[Records from a data collection]
++++++++++

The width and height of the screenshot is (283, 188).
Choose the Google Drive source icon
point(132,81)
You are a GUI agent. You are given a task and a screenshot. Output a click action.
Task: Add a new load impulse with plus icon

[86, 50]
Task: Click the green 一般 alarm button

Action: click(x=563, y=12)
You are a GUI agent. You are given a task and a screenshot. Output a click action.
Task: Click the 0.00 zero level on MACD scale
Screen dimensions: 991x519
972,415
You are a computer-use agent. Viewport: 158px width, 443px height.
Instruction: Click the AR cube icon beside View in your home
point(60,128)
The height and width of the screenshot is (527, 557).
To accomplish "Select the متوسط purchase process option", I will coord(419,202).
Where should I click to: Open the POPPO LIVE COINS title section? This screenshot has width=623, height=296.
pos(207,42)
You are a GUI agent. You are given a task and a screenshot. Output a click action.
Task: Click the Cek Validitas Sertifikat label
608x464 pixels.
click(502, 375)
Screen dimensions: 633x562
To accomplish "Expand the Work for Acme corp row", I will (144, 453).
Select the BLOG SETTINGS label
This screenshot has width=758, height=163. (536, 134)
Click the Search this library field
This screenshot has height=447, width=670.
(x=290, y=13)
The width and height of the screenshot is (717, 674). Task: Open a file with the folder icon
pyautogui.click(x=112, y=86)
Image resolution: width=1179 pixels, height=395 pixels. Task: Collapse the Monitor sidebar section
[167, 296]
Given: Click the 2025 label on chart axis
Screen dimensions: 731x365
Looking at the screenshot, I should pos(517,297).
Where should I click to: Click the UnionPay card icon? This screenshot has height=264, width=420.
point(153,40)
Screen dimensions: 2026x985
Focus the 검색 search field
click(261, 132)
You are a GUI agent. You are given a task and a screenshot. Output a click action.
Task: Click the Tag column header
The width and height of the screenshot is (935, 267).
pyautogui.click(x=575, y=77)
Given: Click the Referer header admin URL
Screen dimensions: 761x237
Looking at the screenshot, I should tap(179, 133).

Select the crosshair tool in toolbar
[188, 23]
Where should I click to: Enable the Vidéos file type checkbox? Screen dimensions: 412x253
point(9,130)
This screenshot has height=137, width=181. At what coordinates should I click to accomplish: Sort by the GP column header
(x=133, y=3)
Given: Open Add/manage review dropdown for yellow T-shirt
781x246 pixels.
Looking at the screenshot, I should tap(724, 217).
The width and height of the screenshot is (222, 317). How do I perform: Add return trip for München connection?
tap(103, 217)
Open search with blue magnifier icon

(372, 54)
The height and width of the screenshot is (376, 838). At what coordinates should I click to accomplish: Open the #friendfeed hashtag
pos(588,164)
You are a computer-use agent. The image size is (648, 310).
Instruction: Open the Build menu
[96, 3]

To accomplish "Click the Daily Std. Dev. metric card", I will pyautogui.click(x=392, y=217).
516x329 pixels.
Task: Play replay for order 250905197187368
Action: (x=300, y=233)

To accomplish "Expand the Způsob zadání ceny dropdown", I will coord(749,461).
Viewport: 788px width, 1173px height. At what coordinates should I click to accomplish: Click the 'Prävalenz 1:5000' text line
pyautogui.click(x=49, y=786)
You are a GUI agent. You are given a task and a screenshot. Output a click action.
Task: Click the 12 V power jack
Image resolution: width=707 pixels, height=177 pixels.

++++++++++

Restate the data above word for word. Leave nothing out.

The width and height of the screenshot is (283, 188).
Choose the Google Drive source icon
point(132,81)
You are a GUI agent. You are given a task and a screenshot. Output a click action.
Task: Add a new load impulse with plus icon

[86, 50]
Task: Click the green 一般 alarm button

Action: click(x=563, y=12)
You are a GUI agent. You are given a task and a screenshot. Output a click action.
Task: Click the 0.00 zero level on MACD scale
Screen dimensions: 991x519
972,415
You are a computer-use agent. Viewport: 158px width, 443px height.
Instruction: Click the AR cube icon beside View in your home
point(60,128)
The height and width of the screenshot is (527, 557).
To accomplish "Select the متوسط purchase process option", I will coord(419,202).
Where should I click to: Open the POPPO LIVE COINS title section? This screenshot has width=623, height=296.
pos(207,42)
You are a GUI agent. You are given a task and a screenshot. Output a click action.
Task: Click the Cek Validitas Sertifikat label
608x464 pixels.
click(502, 375)
Screen dimensions: 633x562
To accomplish "Expand the Work for Acme corp row", I will (144, 453).
Select the BLOG SETTINGS label
This screenshot has width=758, height=163. (536, 134)
Click the Search this library field
This screenshot has height=447, width=670.
(x=290, y=13)
The width and height of the screenshot is (717, 674). Task: Open a file with the folder icon
pyautogui.click(x=112, y=86)
Image resolution: width=1179 pixels, height=395 pixels. Task: Collapse the Monitor sidebar section
[167, 296]
Given: Click the 2025 label on chart axis
Screen dimensions: 731x365
Looking at the screenshot, I should pos(517,297).
Where should I click to: Click the UnionPay card icon? This screenshot has height=264, width=420.
point(153,40)
Screen dimensions: 2026x985
Focus the 검색 search field
click(261, 132)
You are a GUI agent. You are given a task and a screenshot. Output a click action.
Task: Click the Tag column header
The width and height of the screenshot is (935, 267).
pyautogui.click(x=575, y=77)
Given: Click the Referer header admin URL
Screen dimensions: 761x237
Looking at the screenshot, I should tap(179, 133).

Select the crosshair tool in toolbar
[188, 23]
Where should I click to: Enable the Vidéos file type checkbox? Screen dimensions: 412x253
point(9,130)
This screenshot has height=137, width=181. At what coordinates should I click to accomplish: Sort by the GP column header
(x=133, y=3)
Given: Open Add/manage review dropdown for yellow T-shirt
781x246 pixels.
Looking at the screenshot, I should tap(724, 217).
The width and height of the screenshot is (222, 317). How do I perform: Add return trip for München connection?
tap(103, 217)
Open search with blue magnifier icon

(372, 54)
The height and width of the screenshot is (376, 838). At what coordinates should I click to accomplish: Open the #friendfeed hashtag
pos(588,164)
You are a computer-use agent. The image size is (648, 310).
Instruction: Open the Build menu
[96, 3]

To accomplish "Click the Daily Std. Dev. metric card", I will pyautogui.click(x=392, y=217).
516x329 pixels.
Task: Play replay for order 250905197187368
Action: (x=300, y=233)

To accomplish "Expand the Způsob zadání ceny dropdown", I will coord(749,461).
Viewport: 788px width, 1173px height. At what coordinates should I click to accomplish: Click the 'Prävalenz 1:5000' text line
pyautogui.click(x=49, y=786)
You are a GUI agent. You are given a task and a screenshot. Output a click action.
Task: Click the 12 V power jack
Image resolution: width=707 pixels, height=177 pixels.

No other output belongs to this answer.